Ante todo, hay que decir que no estamos ante un libro en el que se nos den las claves para dominar dicho arte ni tampoco una alabanza del mismo como manera de llegar a adquirir un conocimiento o un entendimiento entre partes. Se trata más bien de una constatación de la capacidad de Wilde como conversador y, curiosamente, como narrador oral. Acostumbrados como estamos ahora a que se discuta en pantalla, tanto en la televisión como en las redes sociales, la idea de una conversación privada, de ese arte efímero que se comparte en un espacio reducido y con un número reducido de personas empieza a ser algo extraño. No es que no hablemos, pero de hecho, quizás sí que hemos perdido la capacidad de hablar y de escuchar realmente.
Roberto Frías ha realizado la traducción y la edición de esta obra para Atalanta, añadiendo a los textos de Wilde una introducción y un epílogo (casi autobiografía) maravilloso que acompañan los relatos, los aforismos y escritos de Wilde, ese hombre que da la sensación que aunó literatura y vida de una forma peculiar. Se ha dicho mucho de Oscar Wilde y planea sobre su figura una serie de epítetos, tópicos y etiquetas que, a menudo, lo coartan, pues es más amplio que todo eso.

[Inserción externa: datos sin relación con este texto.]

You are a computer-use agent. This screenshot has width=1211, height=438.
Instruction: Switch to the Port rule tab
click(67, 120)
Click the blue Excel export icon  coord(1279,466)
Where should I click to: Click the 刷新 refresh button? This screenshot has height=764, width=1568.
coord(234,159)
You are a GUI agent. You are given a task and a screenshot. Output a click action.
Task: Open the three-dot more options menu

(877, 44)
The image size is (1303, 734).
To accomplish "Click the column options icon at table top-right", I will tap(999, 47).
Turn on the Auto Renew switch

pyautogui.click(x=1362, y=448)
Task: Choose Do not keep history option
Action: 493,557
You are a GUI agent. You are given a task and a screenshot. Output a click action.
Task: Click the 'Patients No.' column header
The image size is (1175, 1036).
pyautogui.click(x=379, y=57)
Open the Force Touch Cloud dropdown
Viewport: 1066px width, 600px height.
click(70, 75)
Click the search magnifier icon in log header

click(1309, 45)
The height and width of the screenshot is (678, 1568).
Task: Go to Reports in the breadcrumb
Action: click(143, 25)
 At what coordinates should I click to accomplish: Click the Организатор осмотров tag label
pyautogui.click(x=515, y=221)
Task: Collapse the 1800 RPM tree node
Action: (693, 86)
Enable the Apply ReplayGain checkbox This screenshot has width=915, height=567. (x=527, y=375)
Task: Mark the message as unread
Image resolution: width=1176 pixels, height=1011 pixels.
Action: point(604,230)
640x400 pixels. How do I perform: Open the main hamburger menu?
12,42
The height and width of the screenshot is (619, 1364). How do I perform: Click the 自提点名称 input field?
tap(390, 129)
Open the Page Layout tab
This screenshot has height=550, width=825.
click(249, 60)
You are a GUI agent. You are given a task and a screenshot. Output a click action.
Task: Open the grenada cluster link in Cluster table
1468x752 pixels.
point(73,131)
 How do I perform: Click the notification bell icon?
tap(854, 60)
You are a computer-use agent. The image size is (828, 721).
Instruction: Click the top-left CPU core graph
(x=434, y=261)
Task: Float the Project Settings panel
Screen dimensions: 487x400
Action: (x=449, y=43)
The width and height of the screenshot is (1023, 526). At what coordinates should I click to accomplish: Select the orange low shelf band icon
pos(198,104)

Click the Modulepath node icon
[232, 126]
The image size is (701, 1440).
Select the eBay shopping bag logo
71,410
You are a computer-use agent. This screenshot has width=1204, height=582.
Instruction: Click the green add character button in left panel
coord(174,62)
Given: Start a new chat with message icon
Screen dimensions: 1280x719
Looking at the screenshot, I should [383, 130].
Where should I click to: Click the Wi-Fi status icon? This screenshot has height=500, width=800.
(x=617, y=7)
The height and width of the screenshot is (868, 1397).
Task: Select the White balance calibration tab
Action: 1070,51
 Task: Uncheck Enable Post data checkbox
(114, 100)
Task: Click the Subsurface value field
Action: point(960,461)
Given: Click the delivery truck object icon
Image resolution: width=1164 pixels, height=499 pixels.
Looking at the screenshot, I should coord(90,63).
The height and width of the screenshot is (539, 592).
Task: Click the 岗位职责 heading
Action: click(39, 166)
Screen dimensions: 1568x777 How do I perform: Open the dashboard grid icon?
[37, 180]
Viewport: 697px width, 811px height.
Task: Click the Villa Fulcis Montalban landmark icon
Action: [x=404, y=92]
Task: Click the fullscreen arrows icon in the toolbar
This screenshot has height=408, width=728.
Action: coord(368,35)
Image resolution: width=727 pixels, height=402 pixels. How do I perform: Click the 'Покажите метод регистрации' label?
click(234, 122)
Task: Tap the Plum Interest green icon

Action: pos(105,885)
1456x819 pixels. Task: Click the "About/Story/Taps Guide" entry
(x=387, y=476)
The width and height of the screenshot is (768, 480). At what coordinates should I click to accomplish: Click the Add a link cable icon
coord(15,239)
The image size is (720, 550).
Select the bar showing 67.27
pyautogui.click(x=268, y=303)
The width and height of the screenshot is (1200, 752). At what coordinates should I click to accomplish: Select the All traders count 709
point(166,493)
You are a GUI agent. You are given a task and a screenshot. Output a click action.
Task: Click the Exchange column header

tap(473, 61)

Como narradora oral, debo reconocer que me fascinó descubrir esta faceta en Wilde, a quien siempre imaginé pluma en mano. Pero las palabras tienen muchas formas de fluir, y si tienes quien escuche realmente y recuerde o anote lo que has dicho, siempre puedes acabar condensando sobre el papel lo que se ha pronunciado en una sala, en una mesa, entre amigos. Como Frías recuerda en la introducción, donde explica las circunstancias en las que se narraron algunas de las historias que se reúnen en este libro, Wilde sabía escuchar y, gracias a esa escucha, también sabía hablar, contar, narrar. En relación a uno de dichos relatos, «El poeta», cuenta que el autor explicó varias versiones del mismo. Y que cuando lo hizo con André Gide, antes de narrarlo dejó que éste explicara lo que había hecho aquel día. Al acabar de escuchar, Wilde le dijo que todo aquello le parecía común y corriente, falto de interés para ser narrado. Y cita: «Usted mismo debe entender que carece de interés. Sólo hay dos mundos: uno que existe sin necesidad de nombrarlo, llamado el mundo real, y el otro, el mundo del arte, del que hay que hablar porque sin nuestras palabras no existiría».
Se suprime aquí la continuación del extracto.